Containers
The Java EE infrastructure is
partitioned into logical domains called containers (see Figure). Each container has a specific role,
supports a set of APIs, and offers services to components (security, database
access, transaction handling, naming directory, resource injection). Containers
hide technical complexity and enhance portability. Depending on the kind of
application you want to build, you will have to understand the capabilities and
constraints of each container in order to use one or more. For example, if you
need to develop a web application, you will develop a JSF tier with an EJB Lite
tier and deploy them into a web container. But if you want a web application to
invoke a business tier remotely and use messaging and asynchronous calls, you will
need both the web and EJB containers. Java EE has four different containers:
- Applet containers
are provided by most web browsers to execute applet components. When you
develop applets, you can concentrate on the visual aspect of the
application while the container gives you a secure environment. The applet
container uses a sandbox security model where code executed in the
“sandbox” is not allowed to “play outside the sandbox.” This means that
the container prevents any code downloaded to your local computer from
accessing local system resources, such as processes or files.
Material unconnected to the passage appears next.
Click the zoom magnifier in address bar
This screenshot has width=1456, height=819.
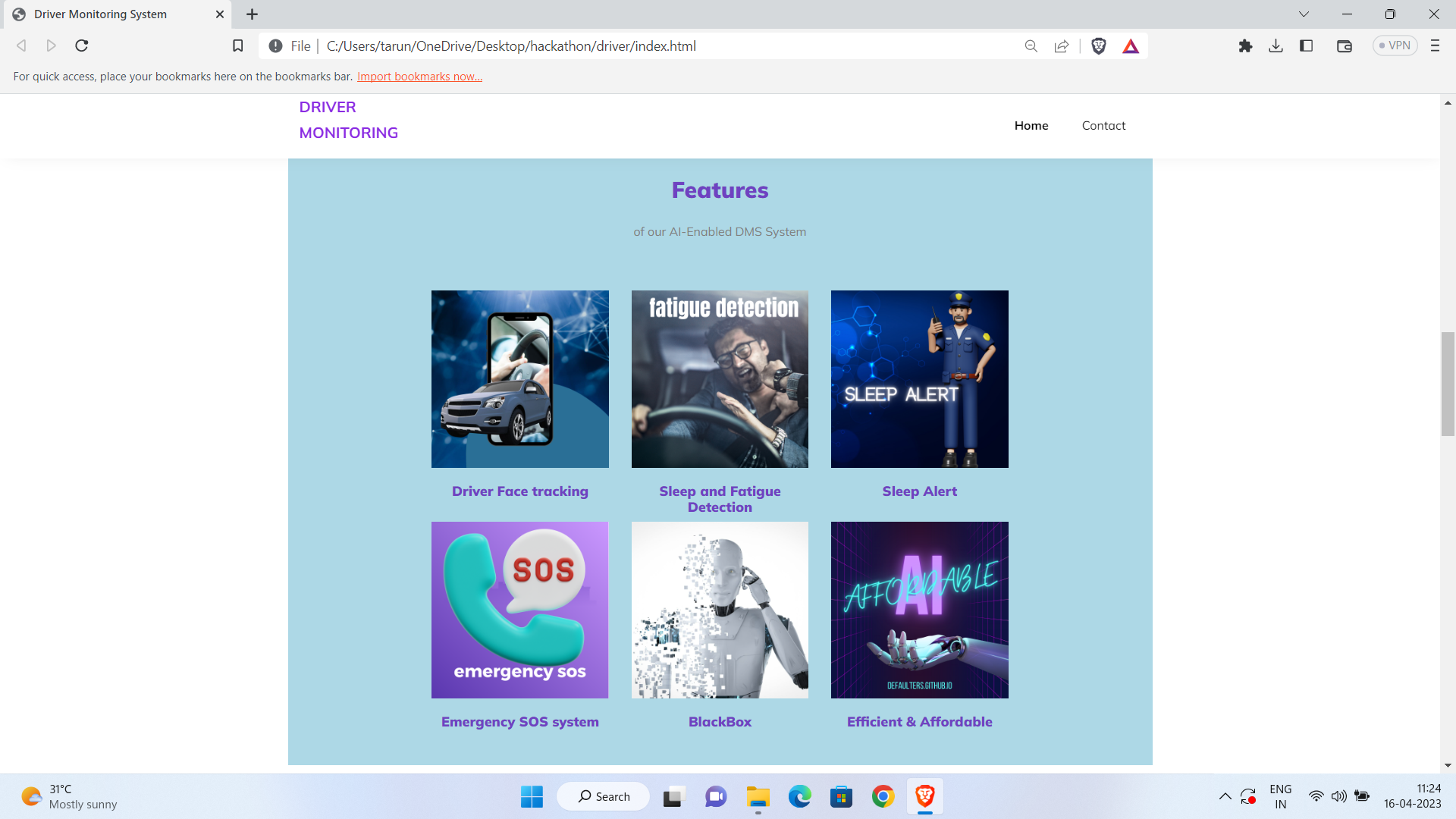tap(1031, 46)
- The application client container (ACC) includes
a set of Java classes, libraries, and other files required to bring
injection, security management, and naming service to Java SE applications
(swing, batch processing, or just a class with a main() method). The ACC
communicates with the EJB container using RMI-IIOP and the web container
with HTTP (e.g., for web services).
- The web container provides the underlying
services for managing and executing web components (servlets, EJBs Lite,
JSPs, filters, listeners, JSF pages, and web services). It is responsible
for instantiating, initializing, and invoking servlets and supporting the
HTTP and HTTPS protocols. It is the container used to feed web pages to
client browsers.
- The EJB container is responsible for managing
the execution of the enterprise beans (session beans and message-driven
beans) containing the business logic tier of your Java EE application. It
creates new instances of EJBs, manages their life cycle, and provides
services such as transaction, security, concurrency, distribution, naming
service, or the possibility to be invoked asynchronously.